20th President of Hamilton College
- In office July 1, 2016 – June 30, 2024
- Preceded by: Joan Hinde Stewart
- Succeeded by: Steven Tepper

Personal details
- Born: 1954 (age 70–71)
- Education: Princeton University (BA) Yale University (MA, JD)

= David Wippman =

American lawyer

David Wippman (born December 1954) is an American lawyer who served as the 20th president of Hamilton College in Clinton, New York. Sociologist Steven Tepper was announced as Wippman's successor effective July 1, 2024.

== Education ==

Wippman graduated summa cum laude with an A.B. in English from Princeton University in 1976 after completing a 143-page long senior thesis titled "Malory and the Fall of Camelot" about Thomas Malory.

He earned an M.A. in English literature from Yale University, and a J.D. from Yale Law School. During law school, Wippman served as the editor-in-chief of the Yale Law Journal. He also clerked for Wilfred Feinberg, a Judge of the United States Court of Appeals for the Second Circuit.

== Career ==
After graduating from law school, Wippman practiced law in Washington, D.C., specializing in international law and political consulting. He served as vice provost of Cornell University for international relations and dean of the Cornell Law School. Prior to serving as president of Hamilton College, Wippman was dean of the University of Minnesota Law School. He has also been a visiting professor at Ulster University. Wippman took office as president on July 1, 2016, succeeding Joan Hinde Stewart.
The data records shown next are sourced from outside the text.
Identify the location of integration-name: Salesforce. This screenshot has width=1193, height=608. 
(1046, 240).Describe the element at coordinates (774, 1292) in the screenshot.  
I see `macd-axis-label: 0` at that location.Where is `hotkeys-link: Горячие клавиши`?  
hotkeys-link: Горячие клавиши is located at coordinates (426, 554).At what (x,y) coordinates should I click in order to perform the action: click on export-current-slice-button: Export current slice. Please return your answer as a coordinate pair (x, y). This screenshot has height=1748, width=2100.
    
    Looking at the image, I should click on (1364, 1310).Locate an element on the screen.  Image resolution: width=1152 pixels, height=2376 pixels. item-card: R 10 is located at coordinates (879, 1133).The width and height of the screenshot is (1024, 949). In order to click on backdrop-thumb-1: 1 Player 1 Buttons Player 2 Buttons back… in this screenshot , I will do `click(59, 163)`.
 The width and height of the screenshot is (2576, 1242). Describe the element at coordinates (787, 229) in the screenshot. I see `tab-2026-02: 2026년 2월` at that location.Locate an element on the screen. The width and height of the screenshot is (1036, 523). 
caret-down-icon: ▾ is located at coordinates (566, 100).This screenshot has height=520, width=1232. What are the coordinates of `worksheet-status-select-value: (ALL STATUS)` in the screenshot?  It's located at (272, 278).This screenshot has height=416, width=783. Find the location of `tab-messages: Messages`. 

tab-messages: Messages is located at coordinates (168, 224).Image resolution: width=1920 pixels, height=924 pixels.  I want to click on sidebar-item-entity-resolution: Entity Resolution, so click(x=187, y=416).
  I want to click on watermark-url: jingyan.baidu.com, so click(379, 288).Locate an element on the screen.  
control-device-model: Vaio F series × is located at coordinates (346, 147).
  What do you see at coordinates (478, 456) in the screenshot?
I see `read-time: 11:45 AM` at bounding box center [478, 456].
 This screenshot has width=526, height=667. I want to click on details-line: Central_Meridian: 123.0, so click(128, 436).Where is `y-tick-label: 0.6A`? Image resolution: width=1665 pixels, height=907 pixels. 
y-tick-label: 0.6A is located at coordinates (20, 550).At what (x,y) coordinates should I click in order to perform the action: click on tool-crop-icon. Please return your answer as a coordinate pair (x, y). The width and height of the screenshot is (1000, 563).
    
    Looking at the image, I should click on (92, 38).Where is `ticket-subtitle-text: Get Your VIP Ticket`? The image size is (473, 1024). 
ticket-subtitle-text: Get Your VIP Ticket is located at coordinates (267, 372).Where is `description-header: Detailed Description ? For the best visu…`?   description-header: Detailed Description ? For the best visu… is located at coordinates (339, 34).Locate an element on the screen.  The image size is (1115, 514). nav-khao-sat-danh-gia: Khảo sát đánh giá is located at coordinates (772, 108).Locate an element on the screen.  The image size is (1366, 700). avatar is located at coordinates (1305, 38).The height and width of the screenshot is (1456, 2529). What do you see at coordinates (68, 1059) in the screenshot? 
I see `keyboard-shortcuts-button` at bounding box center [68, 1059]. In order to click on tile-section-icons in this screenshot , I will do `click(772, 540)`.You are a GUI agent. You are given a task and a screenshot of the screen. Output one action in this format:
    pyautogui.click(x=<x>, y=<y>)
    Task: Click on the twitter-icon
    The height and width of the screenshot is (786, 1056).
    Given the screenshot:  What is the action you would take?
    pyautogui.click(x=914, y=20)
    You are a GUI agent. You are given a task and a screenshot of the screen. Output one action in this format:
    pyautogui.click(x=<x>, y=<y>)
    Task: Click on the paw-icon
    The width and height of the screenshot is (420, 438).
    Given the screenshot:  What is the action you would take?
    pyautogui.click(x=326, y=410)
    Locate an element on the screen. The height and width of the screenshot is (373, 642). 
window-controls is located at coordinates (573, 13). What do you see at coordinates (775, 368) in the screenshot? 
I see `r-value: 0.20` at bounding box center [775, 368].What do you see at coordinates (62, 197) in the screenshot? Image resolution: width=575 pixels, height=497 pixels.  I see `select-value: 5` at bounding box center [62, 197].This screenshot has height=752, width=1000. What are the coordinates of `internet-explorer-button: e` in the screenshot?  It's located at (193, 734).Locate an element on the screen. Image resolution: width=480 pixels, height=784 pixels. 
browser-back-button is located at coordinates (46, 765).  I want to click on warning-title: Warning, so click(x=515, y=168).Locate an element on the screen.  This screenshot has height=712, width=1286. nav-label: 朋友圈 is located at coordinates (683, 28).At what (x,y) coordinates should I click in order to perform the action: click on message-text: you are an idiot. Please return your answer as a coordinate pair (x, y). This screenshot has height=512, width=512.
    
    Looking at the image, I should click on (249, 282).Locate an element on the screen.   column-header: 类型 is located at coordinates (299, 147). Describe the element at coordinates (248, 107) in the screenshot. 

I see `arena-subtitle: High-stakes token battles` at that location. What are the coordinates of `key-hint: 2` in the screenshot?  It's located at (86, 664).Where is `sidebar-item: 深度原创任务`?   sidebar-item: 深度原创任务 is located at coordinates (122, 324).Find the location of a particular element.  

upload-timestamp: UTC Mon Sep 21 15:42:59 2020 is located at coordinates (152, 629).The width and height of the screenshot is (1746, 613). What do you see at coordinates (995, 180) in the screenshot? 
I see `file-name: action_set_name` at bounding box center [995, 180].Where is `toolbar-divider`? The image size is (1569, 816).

On March 12, 2020, Wippman cancelled in-person instruction at Hamilton College for the rest of the spring semester. On June 1, 2020, Wippman co-authored an opinion piece titled "How Colleges Can Keep the Coronavirus Off Campus" in The New York Times about returning students to campus in the fall 2020 semester.

Wippman has previously authored op-eds in The New York Times, The Hill, and Inside Higher Ed.

On May 16, 2023, Wippman announced his intention to retire on June 30, 2024.